Friday, January 1, 2010

Byrd

This is it? I mean, this is the final piece of the puzzle? I don't think so.

I have blogged earlier on the deficiencies of this acquisition, and I hope I am wrong, but the continued love affair between Jim Hendry and journeyman outfielders is still a bit worrisome. So, to set the record straight, Byrd is not a bad player. Nor is he a particularly good player, and therein lays the problem.

You can build a good team around role players, or with the addition of role players. But frankly, I don't see the role here. Maybe I am missing something, but Byrd seems to be a pretty ordinary bat and a pretty ordinary glove. He bats right-handed, but cannot hit lefties, so he is not a platoon player. So what is his role?

I suppose this is just another example of Hendry and the Cubs front office not having a real plan. I had to laugh when Hendry suggested that there was nothing wrong with having a predominantly right-handed lineup, since the whole point of the last post-season hunt that resulted in the addition of Milton Bradley was that the Cubs were too right-handed. Now it's not a problem, I guess. It is also a misconception on the Cubs part, because they had Edmonds and Fontenot playing against righties and they had good years, and they also had a left-handed bench.

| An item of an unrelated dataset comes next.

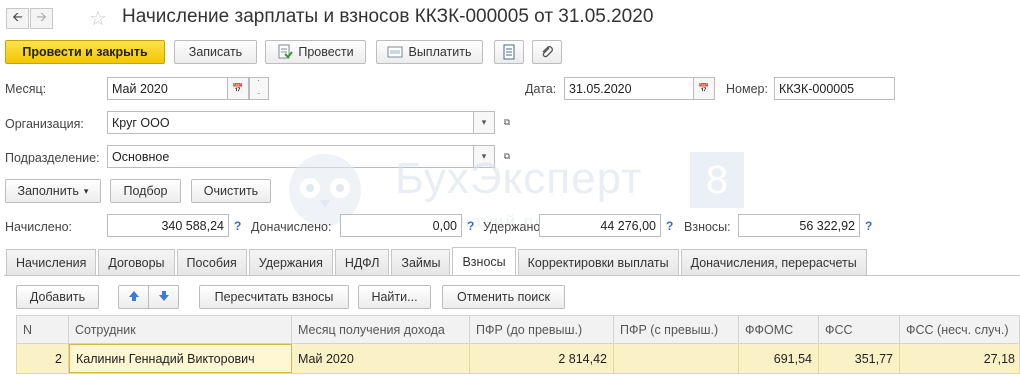 The height and width of the screenshot is (386, 1020). What do you see at coordinates (362, 262) in the screenshot?
I see `tab-ndfl: НДФЛ` at bounding box center [362, 262].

Anyway, the problems for the Cubs offensively this off-season were obviously to get rid of Bradley and to somehow replace the production they lost in relation to 2008 in CF and at 2B. I don't think this does it. Byrd does not equal the platoon of Johnson and Edmunds. In this respect, I have to agree with the ESPN guy quoted on MLB Trade Rumors who just doesn't think Byrd is a championship caliber player.